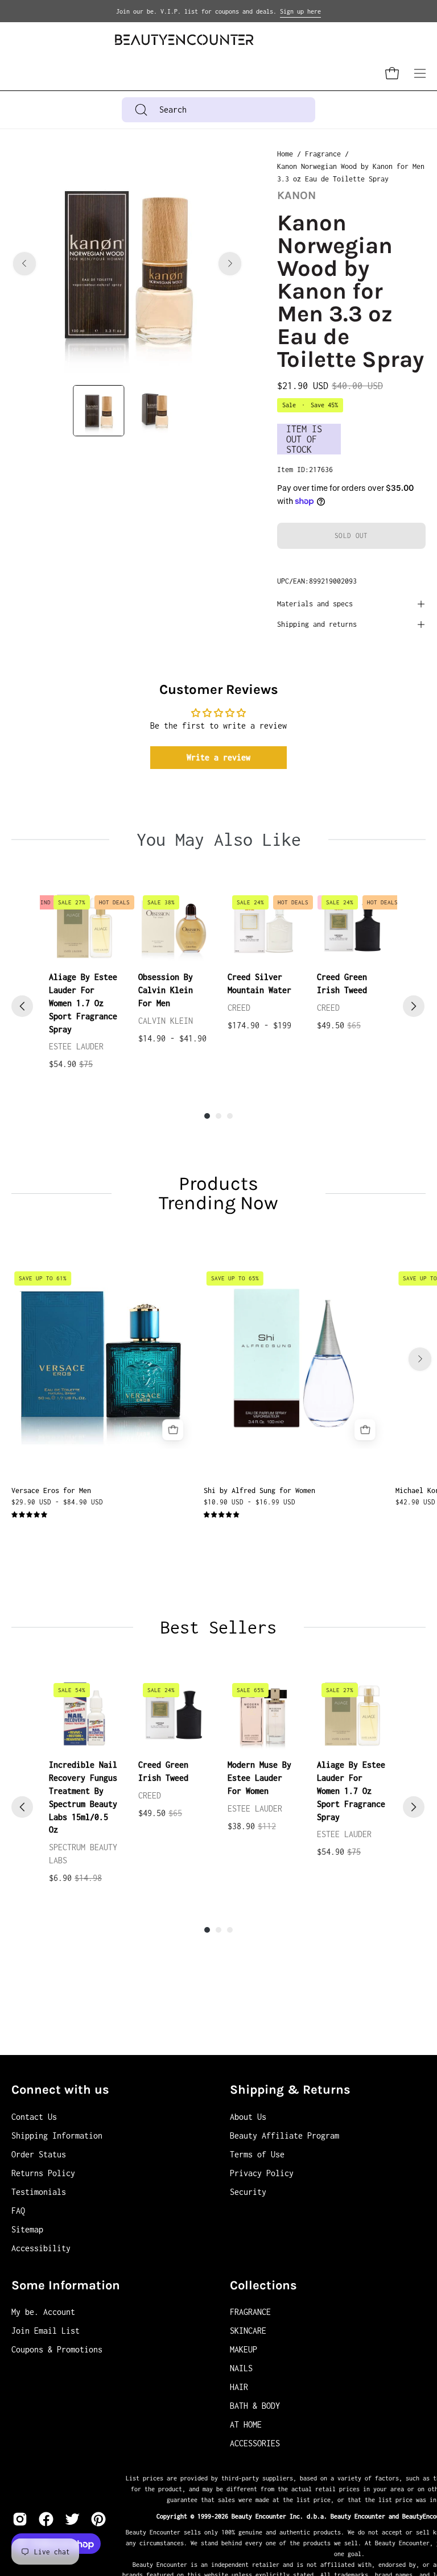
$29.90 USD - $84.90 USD (57, 1502)
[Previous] (24, 263)
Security (248, 2192)
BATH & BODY (255, 2405)
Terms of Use (257, 2154)
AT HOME (246, 2424)
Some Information (65, 2285)
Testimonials (38, 2192)
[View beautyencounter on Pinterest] (98, 2519)
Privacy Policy (262, 2173)
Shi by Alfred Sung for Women (259, 1490)
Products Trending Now (218, 1193)
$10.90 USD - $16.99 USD (249, 1502)
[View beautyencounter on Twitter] (72, 2519)
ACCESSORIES (255, 2443)
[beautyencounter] (184, 39)
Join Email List (45, 2330)
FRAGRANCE (250, 2312)
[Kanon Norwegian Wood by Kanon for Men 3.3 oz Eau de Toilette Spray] (98, 410)
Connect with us (60, 2089)
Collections (263, 2285)
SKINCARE (248, 2330)
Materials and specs (315, 603)
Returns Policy (43, 2173)
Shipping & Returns (290, 2089)
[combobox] (219, 109)
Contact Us (34, 2117)
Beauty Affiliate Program (284, 2135)
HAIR (239, 2387)
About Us (248, 2117)
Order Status (38, 2154)
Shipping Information (56, 2135)
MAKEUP (243, 2349)
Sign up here (300, 11)
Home (285, 154)
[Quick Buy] (173, 1429)
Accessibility (41, 2248)
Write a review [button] (218, 757)
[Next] (229, 263)
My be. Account (43, 2312)
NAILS (241, 2368)
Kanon (296, 195)
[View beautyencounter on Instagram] (19, 2519)
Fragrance (323, 154)
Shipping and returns (317, 624)
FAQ (18, 2210)
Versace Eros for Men (51, 1490)
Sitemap (27, 2229)
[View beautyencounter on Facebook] (46, 2519)
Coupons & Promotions (56, 2349)
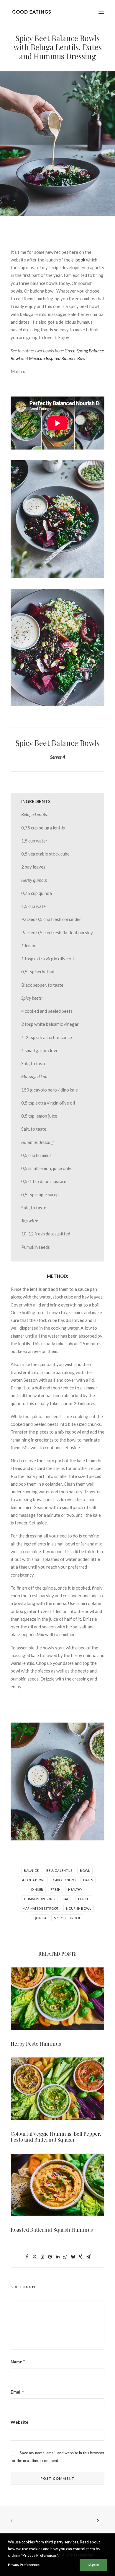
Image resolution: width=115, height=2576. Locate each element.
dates (88, 1880)
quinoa (39, 1918)
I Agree (93, 2564)
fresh (55, 1889)
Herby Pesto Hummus (36, 2043)
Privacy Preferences (23, 2564)
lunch (83, 1899)
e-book (78, 259)
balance (31, 1870)
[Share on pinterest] (49, 2256)
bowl (85, 1870)
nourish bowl (78, 1908)
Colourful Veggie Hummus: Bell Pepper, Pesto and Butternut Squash (56, 2136)
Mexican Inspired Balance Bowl (58, 358)
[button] (101, 11)
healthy (75, 1889)
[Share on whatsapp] (65, 2256)
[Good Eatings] (31, 11)
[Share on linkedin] (57, 2256)
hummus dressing (39, 1899)
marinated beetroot (40, 1908)
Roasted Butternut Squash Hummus (52, 2229)
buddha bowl (33, 1880)
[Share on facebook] (26, 2256)
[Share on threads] (42, 2256)
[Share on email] (88, 2256)
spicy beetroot (67, 1918)
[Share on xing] (80, 2256)
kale (66, 1899)
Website (20, 2422)
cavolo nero (64, 1880)
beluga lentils (59, 1870)
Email (17, 2391)
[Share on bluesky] (72, 2256)
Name (18, 2361)
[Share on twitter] (34, 2256)
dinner (37, 1889)
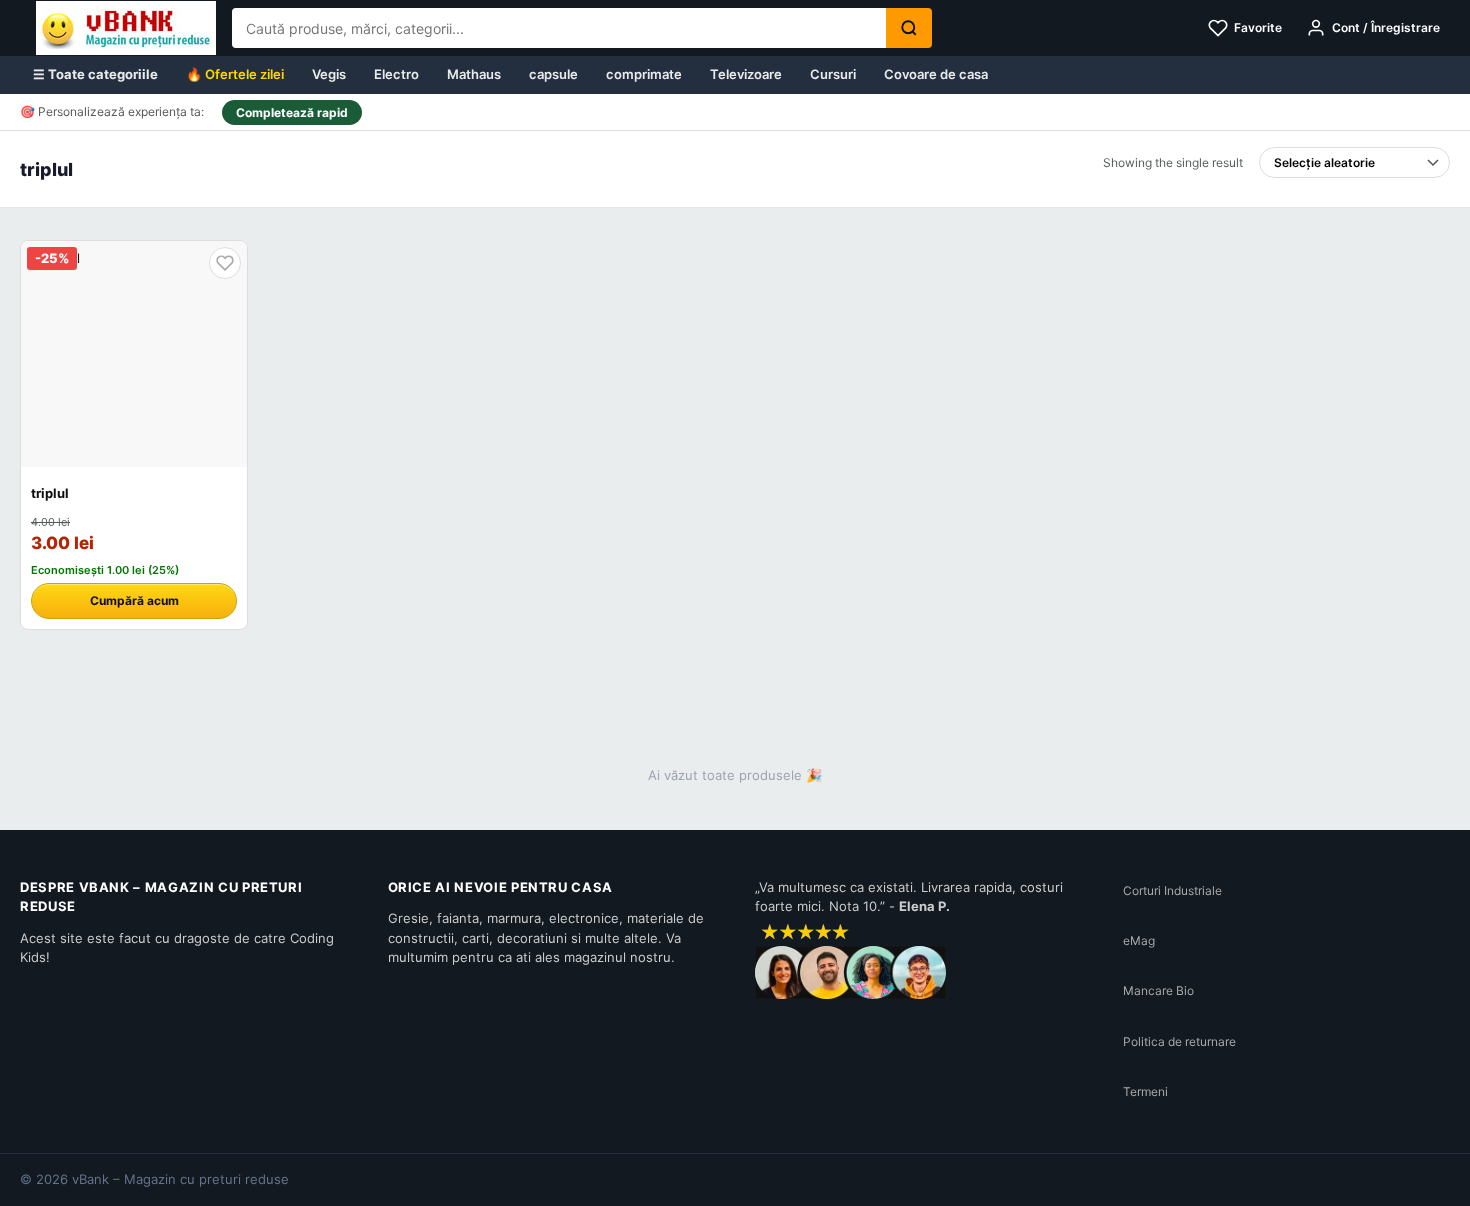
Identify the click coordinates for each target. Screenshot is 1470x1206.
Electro (396, 74)
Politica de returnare (1179, 1041)
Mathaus (474, 74)
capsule (553, 74)
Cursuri (833, 74)
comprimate (644, 74)
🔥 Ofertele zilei (235, 74)
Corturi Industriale (1172, 890)
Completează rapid (292, 112)
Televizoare (746, 74)
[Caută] (909, 28)
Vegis (329, 74)
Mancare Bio (1158, 990)
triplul (50, 493)
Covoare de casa (936, 74)
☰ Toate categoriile (95, 74)
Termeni (1145, 1091)
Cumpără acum (134, 600)
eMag (1139, 940)
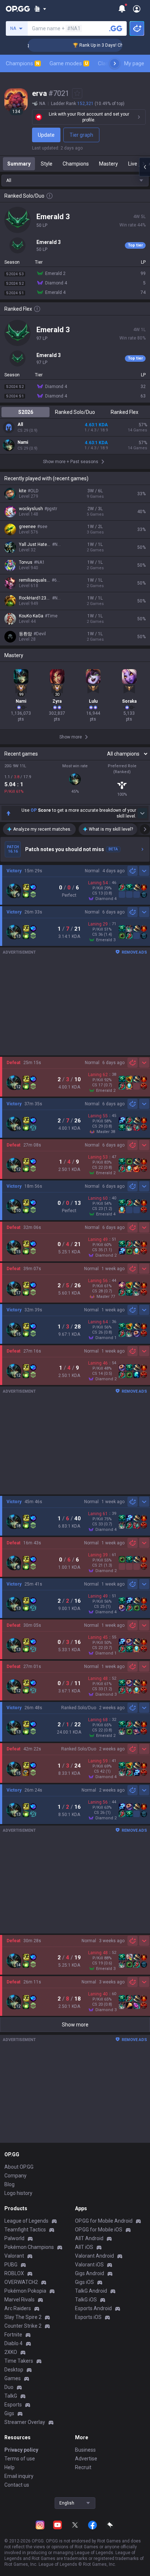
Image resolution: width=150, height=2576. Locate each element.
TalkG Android (91, 2291)
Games (12, 2378)
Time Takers (18, 2361)
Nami (22, 442)
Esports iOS (88, 2317)
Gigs (9, 2413)
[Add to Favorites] (77, 93)
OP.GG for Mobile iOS (98, 2229)
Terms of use (19, 2458)
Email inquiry (18, 2476)
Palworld (14, 2238)
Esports (13, 2405)
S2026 (25, 412)
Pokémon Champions (29, 2247)
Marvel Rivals (19, 2300)
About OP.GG (18, 2167)
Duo (8, 2387)
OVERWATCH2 (21, 2282)
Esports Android (93, 2308)
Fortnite (13, 2335)
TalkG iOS (86, 2300)
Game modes (69, 63)
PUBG (10, 2264)
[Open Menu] (136, 8)
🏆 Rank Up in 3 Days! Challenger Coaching (102, 45)
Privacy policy (21, 2450)
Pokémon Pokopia (25, 2291)
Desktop (13, 2370)
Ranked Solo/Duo (75, 412)
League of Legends (26, 2221)
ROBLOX (14, 2273)
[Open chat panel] (144, 167)
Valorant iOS (89, 2264)
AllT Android (89, 2238)
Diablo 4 (13, 2343)
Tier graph (81, 135)
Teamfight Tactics (25, 2229)
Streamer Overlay (24, 2422)
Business (85, 2450)
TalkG (10, 2396)
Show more (75, 2025)
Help (9, 2467)
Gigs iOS (84, 2282)
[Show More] (40, 8)
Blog (9, 2184)
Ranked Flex (124, 412)
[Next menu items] (115, 63)
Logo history (18, 2193)
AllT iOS (84, 2247)
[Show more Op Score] (142, 813)
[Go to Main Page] (18, 9)
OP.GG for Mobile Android (104, 2221)
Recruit (83, 2467)
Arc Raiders (17, 2308)
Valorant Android (94, 2256)
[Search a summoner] (116, 28)
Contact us (16, 2485)
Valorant (14, 2256)
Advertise (86, 2458)
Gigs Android (89, 2273)
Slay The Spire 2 (23, 2317)
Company (15, 2176)
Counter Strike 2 (23, 2326)
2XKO (10, 2352)
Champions (22, 63)
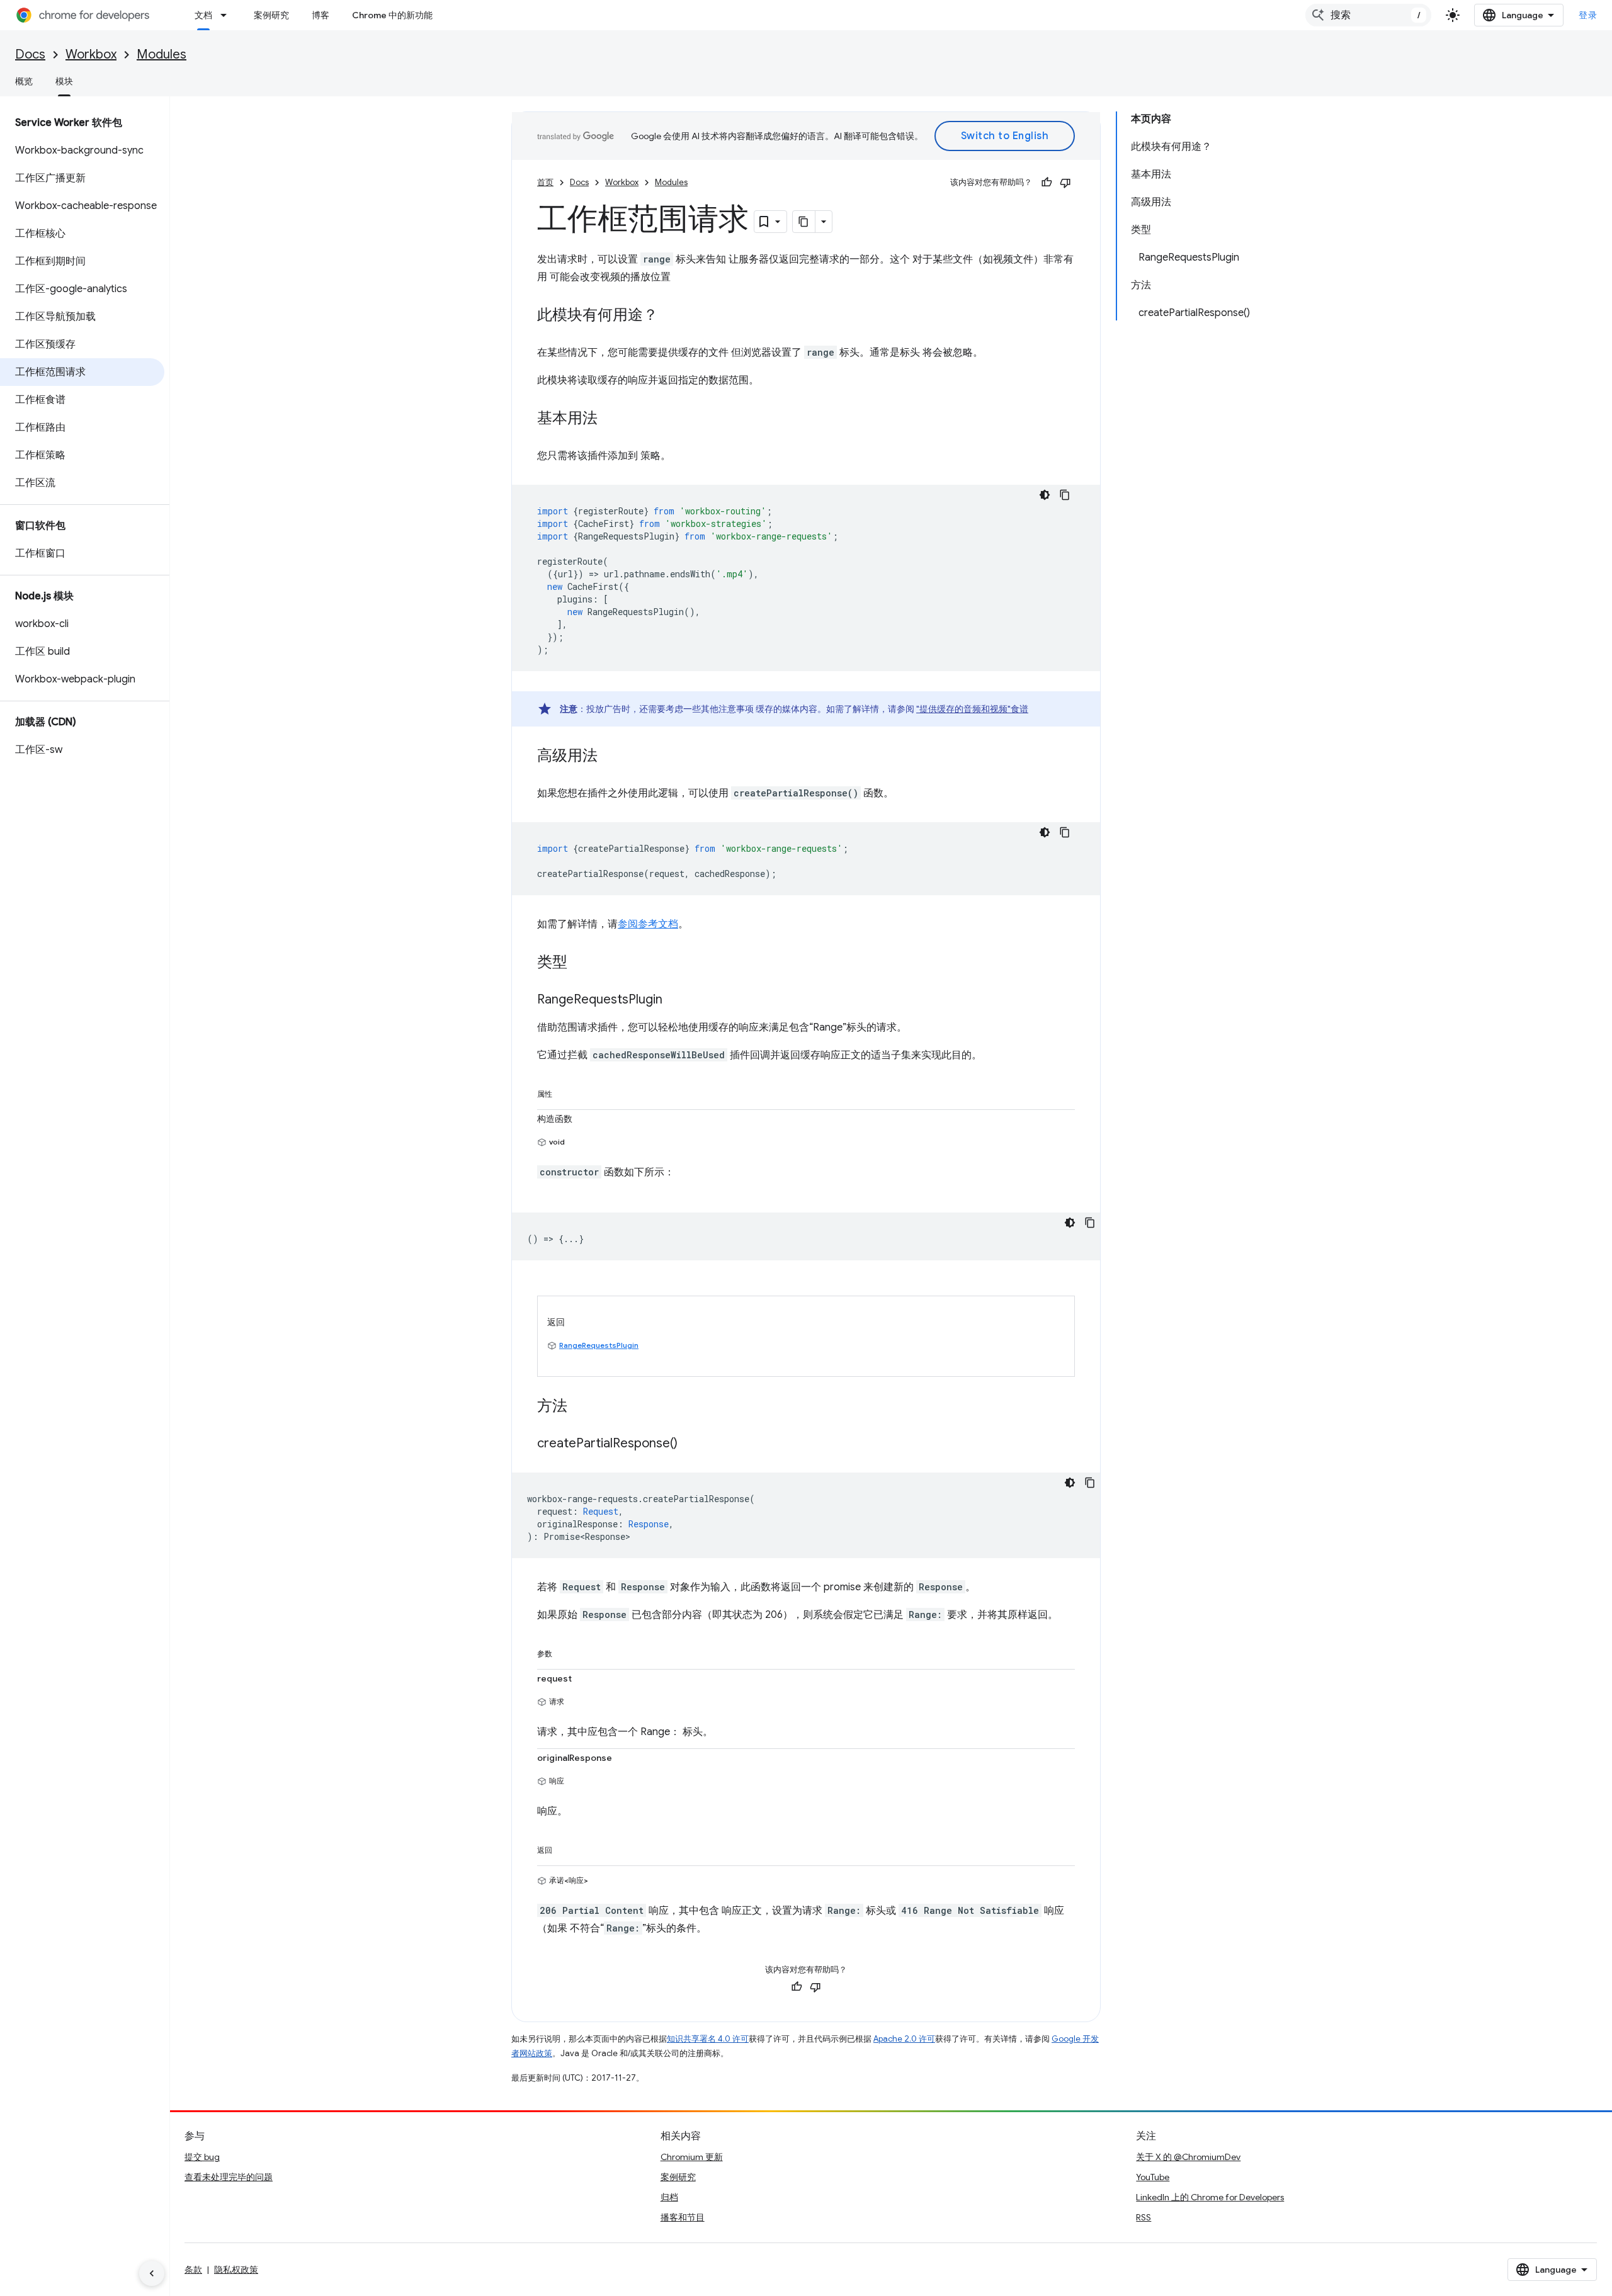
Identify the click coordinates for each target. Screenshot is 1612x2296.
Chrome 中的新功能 (392, 15)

━━━━━━━━━━━━━━━━━━━━

■ **What to do**:
In the material above, find the line containing "[Share on pinterest] (49, 2256)" and the line containing "[Share on whatsapp] (65, 2256)", then write out exactly those two lines and every line between them, and nothing more.

■ **Answer space**:
[Share on pinterest] (49, 2256)
bowl (85, 1870)
nourish bowl (78, 1908)
Colourful Veggie Hummus: Bell Pepper, Pesto and Butternut Squash (56, 2136)
Mexican Inspired Balance Bowl (58, 358)
[button] (101, 11)
healthy (75, 1889)
[Share on whatsapp] (65, 2256)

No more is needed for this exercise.